Ce vide et cette absence sont d'autant plus significatifs que les Juifs ont participé depuis près de cinq siècles à l'histoire de la cité. Dans son étude extrêmement bien documentée sur les Juifs dans l'Alsace médiévale (1) Gerd Mentgen signale, à partir de la liste des impôts perçus en 1499, la présence de Juifs à Wintzenheim (2) . Au 16ème siècle, le bourg était divisé en deux parties : l'une dépendait de la Prévôté impériale de Kaysersberg, seigneurie "d'ancienne domination" antérieurement autrichienne, l'autre relevait de la seigneurie de Hohlandsbourg. Si les archives font apparaître l'importance, dès la fin du 15ème siècle, des marchands de bestiaux, des brocanteurs et des colporteurs, voire des guérisseurs (3), elles mentionnent surtout des litiges. Il n'est pas sans intérêt de signaler qu'en 1726 un arrêt royal du Conseil Souverain d'Alsace décréta la démolition de la synagogue, parce qu'aucun permis de construire n'avait été accordé au préalable. Malgré la précarité et les tensions, la communauté juive de Wintzenheim deviendra progressivement la plus importante de la Haute-Alsace : en 1784 elle compte 87 familles, soit 417 personnes, et en 1808, 517 personnes. Ce n'est qu'en 1795 qu'elle obtint la permission d'enterrer ses morts dans un terrain en bordure du chemin de Turckheim. Jusqu'alors les Juifs étaient obligés de transporter les morts au cimetière de Jungholtz, à une trentaine de kilomètres de là .

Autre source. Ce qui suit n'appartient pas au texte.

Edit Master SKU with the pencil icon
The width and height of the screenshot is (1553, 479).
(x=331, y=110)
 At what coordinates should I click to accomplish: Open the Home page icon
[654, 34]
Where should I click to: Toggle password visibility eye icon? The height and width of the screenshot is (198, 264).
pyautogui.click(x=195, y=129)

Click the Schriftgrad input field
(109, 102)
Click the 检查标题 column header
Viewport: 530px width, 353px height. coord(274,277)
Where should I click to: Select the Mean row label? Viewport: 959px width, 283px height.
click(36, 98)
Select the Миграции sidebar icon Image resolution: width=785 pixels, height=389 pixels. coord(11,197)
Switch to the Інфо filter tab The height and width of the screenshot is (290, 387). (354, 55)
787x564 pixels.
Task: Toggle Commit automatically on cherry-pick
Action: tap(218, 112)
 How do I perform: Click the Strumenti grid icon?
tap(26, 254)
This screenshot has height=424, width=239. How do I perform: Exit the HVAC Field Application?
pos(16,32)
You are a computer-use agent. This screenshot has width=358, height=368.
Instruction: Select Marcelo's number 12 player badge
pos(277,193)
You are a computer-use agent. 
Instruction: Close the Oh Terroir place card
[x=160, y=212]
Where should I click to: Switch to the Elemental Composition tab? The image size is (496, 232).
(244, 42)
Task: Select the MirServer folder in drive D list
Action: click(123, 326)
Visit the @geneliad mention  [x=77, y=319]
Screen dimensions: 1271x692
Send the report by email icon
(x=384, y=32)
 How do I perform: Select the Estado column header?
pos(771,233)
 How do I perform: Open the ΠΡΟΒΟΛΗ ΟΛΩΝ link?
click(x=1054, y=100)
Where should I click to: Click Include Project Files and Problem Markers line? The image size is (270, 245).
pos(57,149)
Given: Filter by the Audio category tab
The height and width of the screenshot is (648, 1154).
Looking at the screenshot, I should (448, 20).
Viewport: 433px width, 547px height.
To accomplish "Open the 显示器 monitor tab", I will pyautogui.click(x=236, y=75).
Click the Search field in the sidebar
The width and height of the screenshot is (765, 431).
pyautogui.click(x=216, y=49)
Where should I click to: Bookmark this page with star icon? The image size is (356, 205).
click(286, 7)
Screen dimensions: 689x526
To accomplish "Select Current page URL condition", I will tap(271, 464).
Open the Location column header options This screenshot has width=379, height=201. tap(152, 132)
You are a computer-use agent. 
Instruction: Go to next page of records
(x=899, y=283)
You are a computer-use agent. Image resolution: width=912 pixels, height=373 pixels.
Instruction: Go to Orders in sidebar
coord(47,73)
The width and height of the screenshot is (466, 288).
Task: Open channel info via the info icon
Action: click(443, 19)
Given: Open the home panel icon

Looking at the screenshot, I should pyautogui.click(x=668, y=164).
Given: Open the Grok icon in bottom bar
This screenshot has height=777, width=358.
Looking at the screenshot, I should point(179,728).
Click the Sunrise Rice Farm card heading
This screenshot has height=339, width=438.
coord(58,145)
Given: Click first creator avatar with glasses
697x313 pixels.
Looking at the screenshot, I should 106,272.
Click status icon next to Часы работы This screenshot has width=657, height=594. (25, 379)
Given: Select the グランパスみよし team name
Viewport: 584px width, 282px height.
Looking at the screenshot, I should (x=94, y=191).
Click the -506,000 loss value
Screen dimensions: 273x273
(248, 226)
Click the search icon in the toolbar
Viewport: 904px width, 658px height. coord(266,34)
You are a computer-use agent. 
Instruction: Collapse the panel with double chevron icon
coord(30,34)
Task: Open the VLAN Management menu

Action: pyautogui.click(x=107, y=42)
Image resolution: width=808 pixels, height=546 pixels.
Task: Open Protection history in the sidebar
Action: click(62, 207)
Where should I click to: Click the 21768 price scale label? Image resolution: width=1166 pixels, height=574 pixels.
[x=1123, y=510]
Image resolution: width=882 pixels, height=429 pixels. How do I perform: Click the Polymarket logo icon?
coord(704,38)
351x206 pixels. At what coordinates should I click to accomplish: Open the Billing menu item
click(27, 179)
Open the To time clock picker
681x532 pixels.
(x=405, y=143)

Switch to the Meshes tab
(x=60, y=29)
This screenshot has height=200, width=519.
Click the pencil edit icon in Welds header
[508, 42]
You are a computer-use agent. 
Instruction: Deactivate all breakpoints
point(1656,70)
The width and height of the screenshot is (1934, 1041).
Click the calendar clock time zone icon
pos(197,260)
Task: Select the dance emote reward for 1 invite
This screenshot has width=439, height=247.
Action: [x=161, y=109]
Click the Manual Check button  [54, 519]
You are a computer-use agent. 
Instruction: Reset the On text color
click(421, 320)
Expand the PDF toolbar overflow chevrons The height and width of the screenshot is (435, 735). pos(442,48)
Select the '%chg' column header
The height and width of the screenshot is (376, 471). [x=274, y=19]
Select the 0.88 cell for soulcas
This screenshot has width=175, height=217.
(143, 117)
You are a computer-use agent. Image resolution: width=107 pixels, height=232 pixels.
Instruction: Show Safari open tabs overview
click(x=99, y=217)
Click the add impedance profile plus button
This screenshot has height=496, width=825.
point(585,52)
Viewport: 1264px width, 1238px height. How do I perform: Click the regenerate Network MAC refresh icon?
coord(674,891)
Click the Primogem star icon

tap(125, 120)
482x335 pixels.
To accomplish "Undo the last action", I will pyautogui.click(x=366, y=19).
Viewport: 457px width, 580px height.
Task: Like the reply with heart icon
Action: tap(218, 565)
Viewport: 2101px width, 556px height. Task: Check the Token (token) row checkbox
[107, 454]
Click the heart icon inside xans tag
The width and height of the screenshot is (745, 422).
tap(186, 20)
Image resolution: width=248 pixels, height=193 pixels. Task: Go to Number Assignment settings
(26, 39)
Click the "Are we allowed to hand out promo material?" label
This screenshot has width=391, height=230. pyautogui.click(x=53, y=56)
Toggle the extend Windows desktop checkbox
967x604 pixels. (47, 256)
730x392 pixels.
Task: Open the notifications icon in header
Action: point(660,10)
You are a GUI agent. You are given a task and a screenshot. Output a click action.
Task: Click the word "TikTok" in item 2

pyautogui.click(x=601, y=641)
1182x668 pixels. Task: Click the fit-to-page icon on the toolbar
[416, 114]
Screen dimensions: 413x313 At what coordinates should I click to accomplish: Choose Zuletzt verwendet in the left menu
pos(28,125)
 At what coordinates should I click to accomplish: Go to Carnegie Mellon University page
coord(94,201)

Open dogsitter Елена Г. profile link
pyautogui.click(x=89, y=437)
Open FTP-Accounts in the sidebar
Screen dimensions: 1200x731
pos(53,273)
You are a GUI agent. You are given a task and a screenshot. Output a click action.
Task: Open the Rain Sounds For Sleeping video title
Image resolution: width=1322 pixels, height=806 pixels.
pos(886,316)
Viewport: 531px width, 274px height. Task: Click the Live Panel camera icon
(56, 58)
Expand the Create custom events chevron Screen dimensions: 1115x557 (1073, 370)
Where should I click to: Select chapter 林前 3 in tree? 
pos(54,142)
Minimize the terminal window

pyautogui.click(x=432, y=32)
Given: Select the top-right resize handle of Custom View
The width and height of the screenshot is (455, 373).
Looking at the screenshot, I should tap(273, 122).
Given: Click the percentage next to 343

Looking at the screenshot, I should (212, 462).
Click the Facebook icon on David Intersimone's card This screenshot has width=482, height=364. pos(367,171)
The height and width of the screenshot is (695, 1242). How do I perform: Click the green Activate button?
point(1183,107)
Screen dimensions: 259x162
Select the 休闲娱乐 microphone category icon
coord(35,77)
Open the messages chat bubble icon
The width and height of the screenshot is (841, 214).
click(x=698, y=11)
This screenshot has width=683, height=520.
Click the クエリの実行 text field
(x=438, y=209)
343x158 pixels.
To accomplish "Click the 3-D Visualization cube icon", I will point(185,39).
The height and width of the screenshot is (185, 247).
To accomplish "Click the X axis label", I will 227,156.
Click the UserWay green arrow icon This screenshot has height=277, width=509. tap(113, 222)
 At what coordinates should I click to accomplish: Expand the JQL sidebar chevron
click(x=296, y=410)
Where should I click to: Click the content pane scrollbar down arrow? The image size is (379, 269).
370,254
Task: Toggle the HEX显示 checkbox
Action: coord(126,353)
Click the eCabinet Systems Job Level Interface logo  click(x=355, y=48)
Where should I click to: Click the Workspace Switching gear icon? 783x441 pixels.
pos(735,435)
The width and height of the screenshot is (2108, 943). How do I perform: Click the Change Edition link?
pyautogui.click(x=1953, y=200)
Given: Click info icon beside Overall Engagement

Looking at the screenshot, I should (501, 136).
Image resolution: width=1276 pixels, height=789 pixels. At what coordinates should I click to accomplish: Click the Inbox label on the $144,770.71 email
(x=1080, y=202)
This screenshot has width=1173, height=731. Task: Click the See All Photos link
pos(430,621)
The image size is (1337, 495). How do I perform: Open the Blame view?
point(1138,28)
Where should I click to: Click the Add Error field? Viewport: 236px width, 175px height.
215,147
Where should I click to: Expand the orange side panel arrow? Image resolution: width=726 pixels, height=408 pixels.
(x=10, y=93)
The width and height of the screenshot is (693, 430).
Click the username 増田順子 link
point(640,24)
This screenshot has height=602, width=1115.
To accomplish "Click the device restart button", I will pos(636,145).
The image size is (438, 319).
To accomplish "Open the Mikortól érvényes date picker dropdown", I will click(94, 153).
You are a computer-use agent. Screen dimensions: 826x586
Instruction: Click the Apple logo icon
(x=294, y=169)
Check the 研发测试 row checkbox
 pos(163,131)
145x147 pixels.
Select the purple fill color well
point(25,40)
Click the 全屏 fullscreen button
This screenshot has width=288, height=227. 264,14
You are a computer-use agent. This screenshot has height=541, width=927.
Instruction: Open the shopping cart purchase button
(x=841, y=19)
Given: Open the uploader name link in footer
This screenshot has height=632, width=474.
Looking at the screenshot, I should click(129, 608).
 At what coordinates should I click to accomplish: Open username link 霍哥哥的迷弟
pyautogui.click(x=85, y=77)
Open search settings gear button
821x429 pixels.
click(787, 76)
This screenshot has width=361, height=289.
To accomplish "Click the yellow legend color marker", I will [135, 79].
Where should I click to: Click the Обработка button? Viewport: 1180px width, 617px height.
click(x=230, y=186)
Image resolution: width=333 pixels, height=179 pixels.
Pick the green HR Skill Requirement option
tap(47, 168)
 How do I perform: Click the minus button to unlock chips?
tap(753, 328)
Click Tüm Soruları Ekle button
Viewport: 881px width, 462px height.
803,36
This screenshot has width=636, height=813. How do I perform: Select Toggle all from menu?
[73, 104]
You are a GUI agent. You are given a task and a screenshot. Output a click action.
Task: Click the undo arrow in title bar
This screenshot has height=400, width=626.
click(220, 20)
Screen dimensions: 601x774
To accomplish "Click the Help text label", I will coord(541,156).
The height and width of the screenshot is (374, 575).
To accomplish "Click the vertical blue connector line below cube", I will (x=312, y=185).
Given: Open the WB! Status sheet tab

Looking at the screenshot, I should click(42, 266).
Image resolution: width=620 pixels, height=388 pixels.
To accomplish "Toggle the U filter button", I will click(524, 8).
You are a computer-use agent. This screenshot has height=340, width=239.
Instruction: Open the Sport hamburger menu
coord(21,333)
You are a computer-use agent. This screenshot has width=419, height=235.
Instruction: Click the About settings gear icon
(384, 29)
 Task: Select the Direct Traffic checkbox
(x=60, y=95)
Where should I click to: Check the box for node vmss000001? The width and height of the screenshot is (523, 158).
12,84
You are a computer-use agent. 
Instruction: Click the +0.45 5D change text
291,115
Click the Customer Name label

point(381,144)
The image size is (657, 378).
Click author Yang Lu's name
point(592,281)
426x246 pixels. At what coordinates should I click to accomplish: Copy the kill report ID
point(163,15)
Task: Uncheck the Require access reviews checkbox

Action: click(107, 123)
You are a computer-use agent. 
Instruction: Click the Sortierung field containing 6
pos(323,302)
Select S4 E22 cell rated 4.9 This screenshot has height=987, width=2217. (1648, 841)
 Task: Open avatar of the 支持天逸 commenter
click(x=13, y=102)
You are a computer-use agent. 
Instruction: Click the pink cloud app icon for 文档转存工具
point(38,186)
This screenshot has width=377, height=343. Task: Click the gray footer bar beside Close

De la construction d'un même oubli participe l'éradication du nom d'un combattant juif de la première guerre mondiale sur le monument aux morts de la bourgade de Turckheim. Armand Levy, mon grand-père, est tombé sous l'uniforme allemand à la frontière polono-russe, à l'âge de trente-deux ans. Il s'était marié six ans auparavant, et il laissait une veuve et deux toutes petites filles. Du choc brutal qui a foudroyé cette jeune femme de vingt-sept ans témoigne un récit que j'ai recueilli auprès de l'épouse de Mr. Zivy, le rabbin en poste à Wintzenheim à l'époque. Evoquant l'un des "moments les plus terribles" de son existence, elle relata qu'elle avait accompagné son mari lorsque celui-ci était allé annoncer à Cécile Levy la mort de son époux. Celle-ci avait hurlé de douleur, leur avait intimé l'ordre de sortir, en criant "Ce n'est pas vrai, ce n'est pas vrai !" Un an plus tard, son frère ira récupérer le corps dans le cimetière juif de Petrikau pour le faire enterrer à Wintzenheim.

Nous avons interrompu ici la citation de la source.